#### [Dataset]
-*-

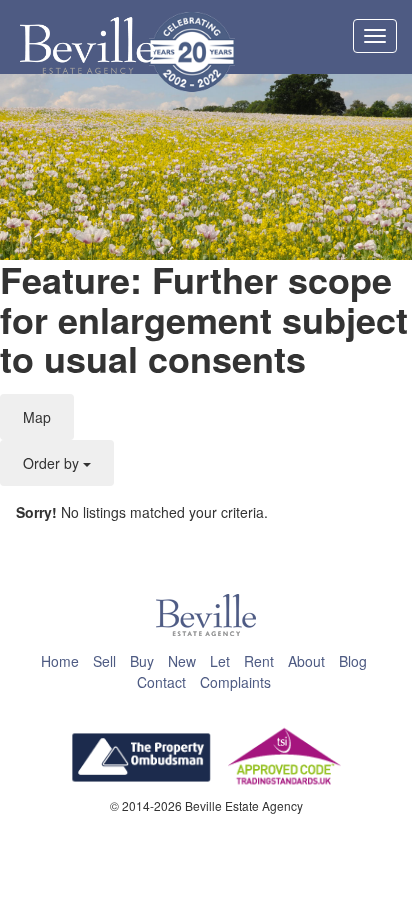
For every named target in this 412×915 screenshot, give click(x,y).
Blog (353, 661)
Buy (142, 661)
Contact (161, 682)
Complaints (235, 682)
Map (37, 417)
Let (220, 661)
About (306, 661)
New (182, 661)
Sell (104, 661)
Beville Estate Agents (87, 46)
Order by (53, 463)
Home (60, 661)
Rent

-*-

Every line above should be transcribed word for word; leave the pictures out.

#### [Result below]
For every named target in this 412×915 screenshot, give click(x,y).
Blog (353, 661)
Buy (142, 661)
Contact (161, 682)
Complaints (235, 682)
Map (37, 417)
Let (220, 661)
About (306, 661)
New (182, 661)
Sell (104, 661)
Beville Estate Agents (87, 46)
Order by (53, 463)
Home (60, 661)
Rent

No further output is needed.